»»

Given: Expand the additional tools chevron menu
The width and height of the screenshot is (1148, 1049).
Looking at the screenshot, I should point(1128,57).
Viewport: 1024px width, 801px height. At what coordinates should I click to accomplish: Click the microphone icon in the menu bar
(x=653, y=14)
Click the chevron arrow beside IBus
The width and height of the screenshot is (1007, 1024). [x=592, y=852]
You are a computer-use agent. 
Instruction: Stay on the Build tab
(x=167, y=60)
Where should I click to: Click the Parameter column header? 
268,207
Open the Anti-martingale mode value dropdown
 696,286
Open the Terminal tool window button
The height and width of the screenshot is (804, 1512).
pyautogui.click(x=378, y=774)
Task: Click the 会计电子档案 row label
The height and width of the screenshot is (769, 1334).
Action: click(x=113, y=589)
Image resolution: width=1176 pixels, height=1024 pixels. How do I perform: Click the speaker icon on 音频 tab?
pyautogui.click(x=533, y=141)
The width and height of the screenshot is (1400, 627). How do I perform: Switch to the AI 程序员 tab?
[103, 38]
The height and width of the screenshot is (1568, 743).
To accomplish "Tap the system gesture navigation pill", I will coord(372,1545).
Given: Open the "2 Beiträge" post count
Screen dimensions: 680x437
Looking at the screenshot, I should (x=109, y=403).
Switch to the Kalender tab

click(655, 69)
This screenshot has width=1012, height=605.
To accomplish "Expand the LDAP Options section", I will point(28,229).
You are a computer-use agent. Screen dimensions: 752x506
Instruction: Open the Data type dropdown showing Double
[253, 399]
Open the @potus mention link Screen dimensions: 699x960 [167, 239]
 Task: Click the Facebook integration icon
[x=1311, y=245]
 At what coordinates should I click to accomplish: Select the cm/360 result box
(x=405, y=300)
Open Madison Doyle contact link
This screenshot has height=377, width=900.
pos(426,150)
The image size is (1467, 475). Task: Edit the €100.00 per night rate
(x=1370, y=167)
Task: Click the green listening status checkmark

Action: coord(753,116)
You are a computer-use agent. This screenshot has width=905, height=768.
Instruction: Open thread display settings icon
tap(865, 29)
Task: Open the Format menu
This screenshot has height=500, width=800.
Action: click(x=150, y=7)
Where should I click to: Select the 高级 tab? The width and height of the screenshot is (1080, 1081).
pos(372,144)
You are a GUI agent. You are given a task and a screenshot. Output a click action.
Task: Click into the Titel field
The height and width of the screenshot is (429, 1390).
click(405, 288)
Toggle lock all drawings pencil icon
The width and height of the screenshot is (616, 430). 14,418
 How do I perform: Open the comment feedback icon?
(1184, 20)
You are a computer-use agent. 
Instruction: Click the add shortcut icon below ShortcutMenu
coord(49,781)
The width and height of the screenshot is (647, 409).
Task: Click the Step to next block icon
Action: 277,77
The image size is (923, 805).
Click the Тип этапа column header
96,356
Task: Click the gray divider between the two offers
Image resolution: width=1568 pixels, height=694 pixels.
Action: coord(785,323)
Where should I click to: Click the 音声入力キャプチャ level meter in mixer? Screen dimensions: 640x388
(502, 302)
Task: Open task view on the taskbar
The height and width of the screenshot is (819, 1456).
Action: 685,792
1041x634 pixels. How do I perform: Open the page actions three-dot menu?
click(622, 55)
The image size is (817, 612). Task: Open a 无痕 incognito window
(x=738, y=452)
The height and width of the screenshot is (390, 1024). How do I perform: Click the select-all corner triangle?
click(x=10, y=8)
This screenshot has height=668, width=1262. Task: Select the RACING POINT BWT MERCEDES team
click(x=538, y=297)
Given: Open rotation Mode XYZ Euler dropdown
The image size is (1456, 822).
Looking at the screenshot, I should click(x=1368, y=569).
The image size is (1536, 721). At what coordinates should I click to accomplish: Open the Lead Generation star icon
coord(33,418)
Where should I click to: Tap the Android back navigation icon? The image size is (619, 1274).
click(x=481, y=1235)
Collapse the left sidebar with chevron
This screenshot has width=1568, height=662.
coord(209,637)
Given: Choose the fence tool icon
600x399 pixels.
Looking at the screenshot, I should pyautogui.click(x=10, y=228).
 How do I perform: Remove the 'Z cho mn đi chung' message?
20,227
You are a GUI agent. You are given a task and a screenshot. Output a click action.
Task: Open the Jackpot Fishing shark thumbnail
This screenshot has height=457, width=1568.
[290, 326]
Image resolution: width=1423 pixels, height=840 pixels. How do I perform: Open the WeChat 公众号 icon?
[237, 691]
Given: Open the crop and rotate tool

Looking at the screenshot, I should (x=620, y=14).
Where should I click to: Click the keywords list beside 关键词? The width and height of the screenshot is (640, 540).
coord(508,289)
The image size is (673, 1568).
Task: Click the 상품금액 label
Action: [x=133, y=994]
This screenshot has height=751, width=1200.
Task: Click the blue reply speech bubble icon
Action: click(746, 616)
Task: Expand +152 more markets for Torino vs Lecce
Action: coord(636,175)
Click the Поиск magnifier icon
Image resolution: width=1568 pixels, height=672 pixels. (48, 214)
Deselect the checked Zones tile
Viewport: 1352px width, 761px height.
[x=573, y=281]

««

● **REQUIRED ACTION**
For every line above that includes the word "computer", return the line.

● **YOUR RESPONSE**
You are a computer-use agent. 
You are a computer-use agent. Screen dimensions: 752x506
You are a computer-use agent. This screenshot has width=905, height=768.
You are a computer-use agent. 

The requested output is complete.